With the 2015 completion of its $430m Midland Public and Private Hospitals on the horizon, Perth-based St John of God Health Care is repackaging hundreds of corporate applications and adding location-based intelligence to its device management to maintain consistent security controls over information no matter where its mobile users are located.
With revenues of more than $1 billion annually and over 10,500 staff spread across 230 sites, device management has long been crucial at St John of God, which has long used the Novell ZENworks management platform to manage its 3500 PCs and the applications installed on them. Of these, around 200 satellite sites have no local server infrastructure – and are supported from larger facilities.
“Mobility is really important,” network systems manager Aaron Le Saux told attendees at Novell’s recent Brainshare Technology Forum in Melbourne. “People working in remote offices and pathology collection centres still need the same access that a caregiver would have in one of the hospital’s laboratories.”
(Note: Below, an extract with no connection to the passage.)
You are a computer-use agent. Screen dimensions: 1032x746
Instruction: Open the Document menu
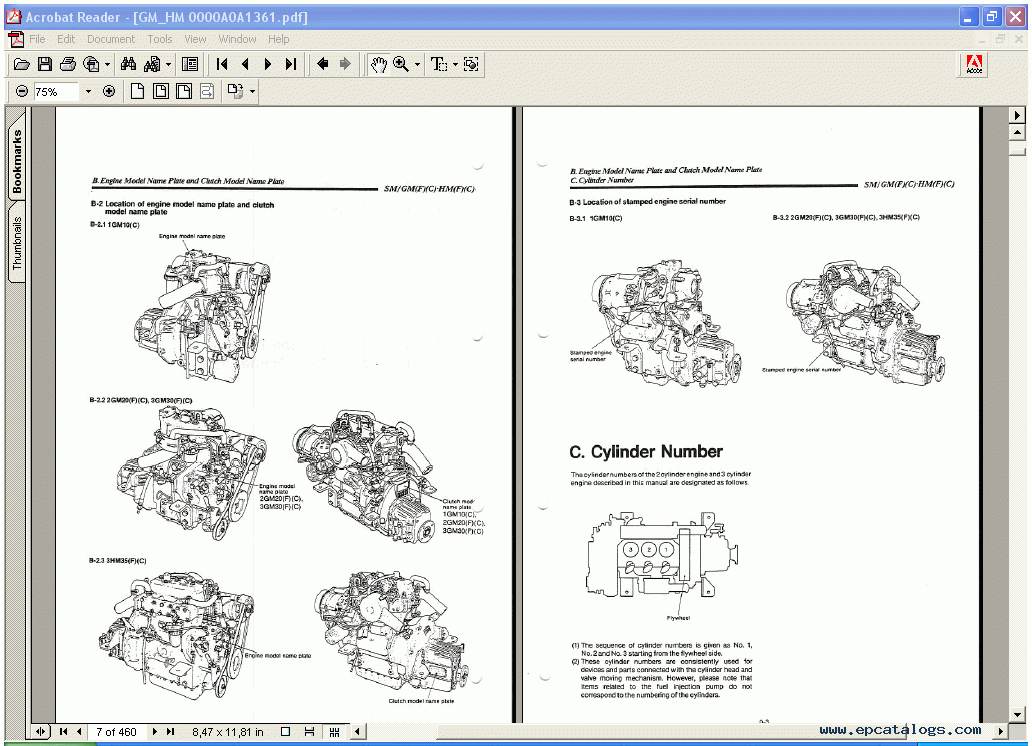pos(110,39)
To deliver this level of equity, Le Saux’s team has been working to package nearly 300 ‘global’ applications and nearly 1000 others that are only used within operating divisions – ranging from modern tools to aging 16-bit apps “that we should probably have gotten rid of a long time ago” – for delivery to a range of devices that is rapidly expanding to include smartphones and tablets as well as traditional desktops and laptops.
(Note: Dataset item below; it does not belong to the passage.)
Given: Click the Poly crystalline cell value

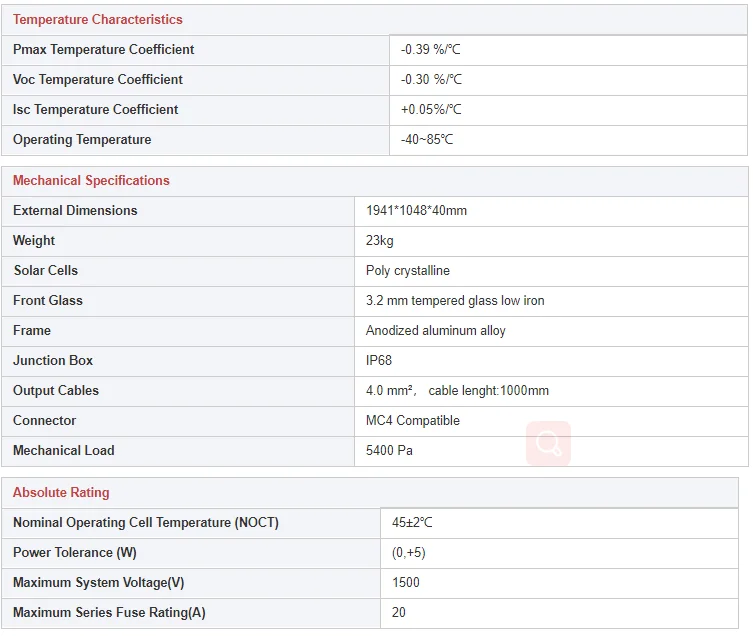Looking at the screenshot, I should (408, 271).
A key part of that shift is ensuring that broader mobile usage doesn’t compromise the integrity of the group’s data – and this requirement is being met by the location-aware access rights enforcement built into the latest version of ZENworks.
This capability has integrated the detection of a remote device’s location – and its associated risk profile – into the core of the network management platform rather than leaving it at the edge device. This makes a device’s location a fundamental part of its network identity – and, said Novell ZENworks product manager Chris Gacesa, network-security administrators can enforce controls over the data itself.
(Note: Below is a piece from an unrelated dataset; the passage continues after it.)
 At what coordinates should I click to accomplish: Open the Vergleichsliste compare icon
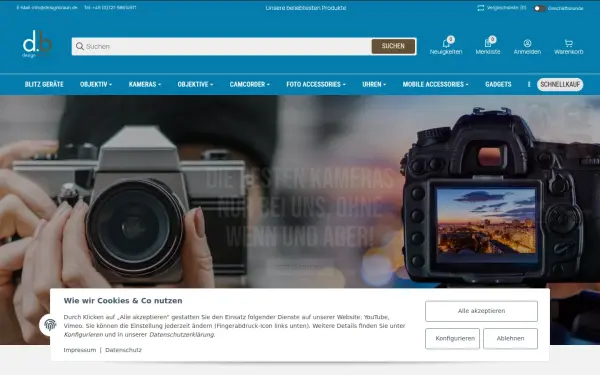[x=481, y=8]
For example, location-based policies might prevent a remote device from copying information to a USB drive, or from allowing information to be written to a device that’s connected to a public WiFi network. Contractors can be given time-limited access to certain applications, with location capabilities allowing them to be locked out of those applications once they’ve physically left the corporate network.
“With that important information about the device’s location, I can allow certain things to occur,” Gacesa said. “There are all sorts of criteria that can define how an application gets distributed down to the machine, how it gets installed and how it gets run. Since we can enforce security levels via a policy, we can ensure that when machines and users move about, the content, data and applications will still be presented in a secure manner.”
This level of protection – backed by full audit, patch management, encryption, time-limited access and other capabilities – has become a core part of the upgrade process for St John of God, where the application-packaging exercise is part of a broader shift, from a thin-client remote-access model to one in which applications are dynamically delivered to any device according to users’ access rights and current situation.
Le Saux expects the massive effort will take six months as the team “systematically works through the bundles” and develops standards for management of those bundles, but notes that the “biggest holdup” is delays around streamlining bundle testing and sign-off by divisional heads.
“A lot of work goes into creating standards in the environment,” he says. “We want them to be able to move between facilities and still be managed as if they’re on the LAN. Repackaging our applications allows us to do that, but creating those standards is the only way you ever get any efficiency out of information systems.”
“Obviously, the instability of an IS system shouldn’t hold up the care of a patient, so we need to jump through a lot of hoops to make sure our environment is signed off and ready before we move a department onto it.”